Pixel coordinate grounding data
╭──

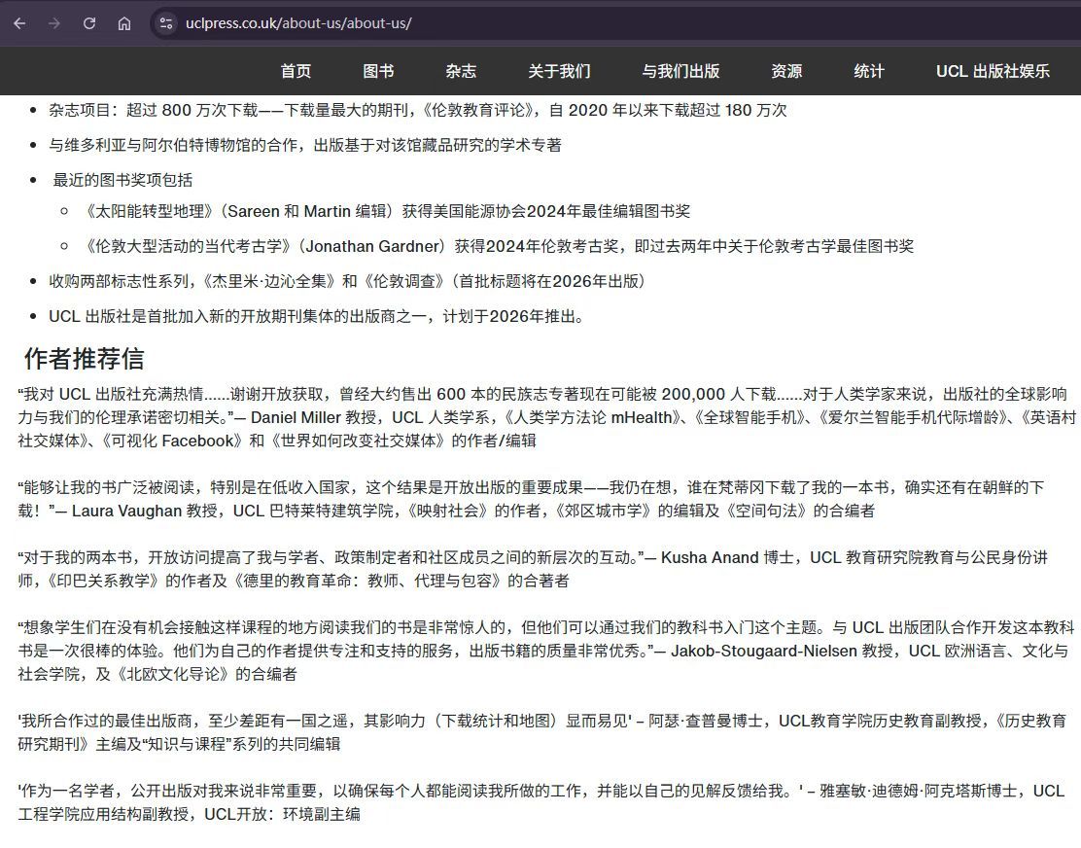Click the browser forward arrow
1081x848 pixels.
coord(54,23)
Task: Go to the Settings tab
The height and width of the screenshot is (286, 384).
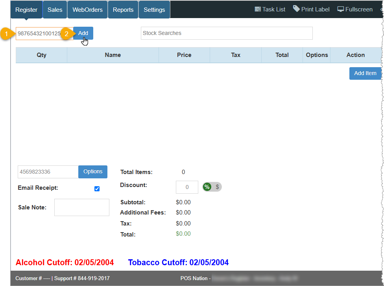Action: 154,10
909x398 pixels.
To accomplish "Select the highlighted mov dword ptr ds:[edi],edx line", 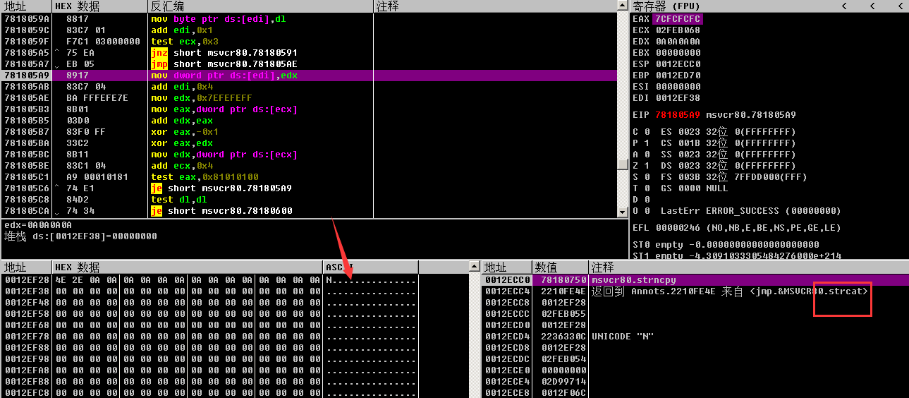I will (224, 76).
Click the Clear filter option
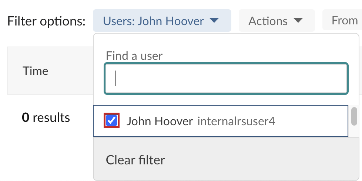This screenshot has width=362, height=181. [x=135, y=160]
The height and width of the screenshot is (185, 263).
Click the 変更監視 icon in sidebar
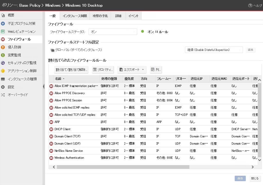click(3, 55)
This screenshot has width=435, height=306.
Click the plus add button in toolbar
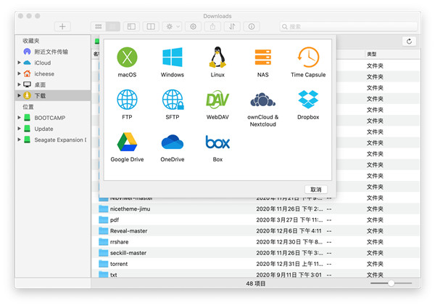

╰──

Retype the lines exactly as they appear, beginning with the line that contains "The height and width of the screenshot is (185, 263)." and ending with the final line of the entries, and omit the pictures.

> Final answer
The height and width of the screenshot is (185, 263).
Click the 変更監視 icon in sidebar
click(3, 55)
This screenshot has width=435, height=306.
Click the plus add button in toolbar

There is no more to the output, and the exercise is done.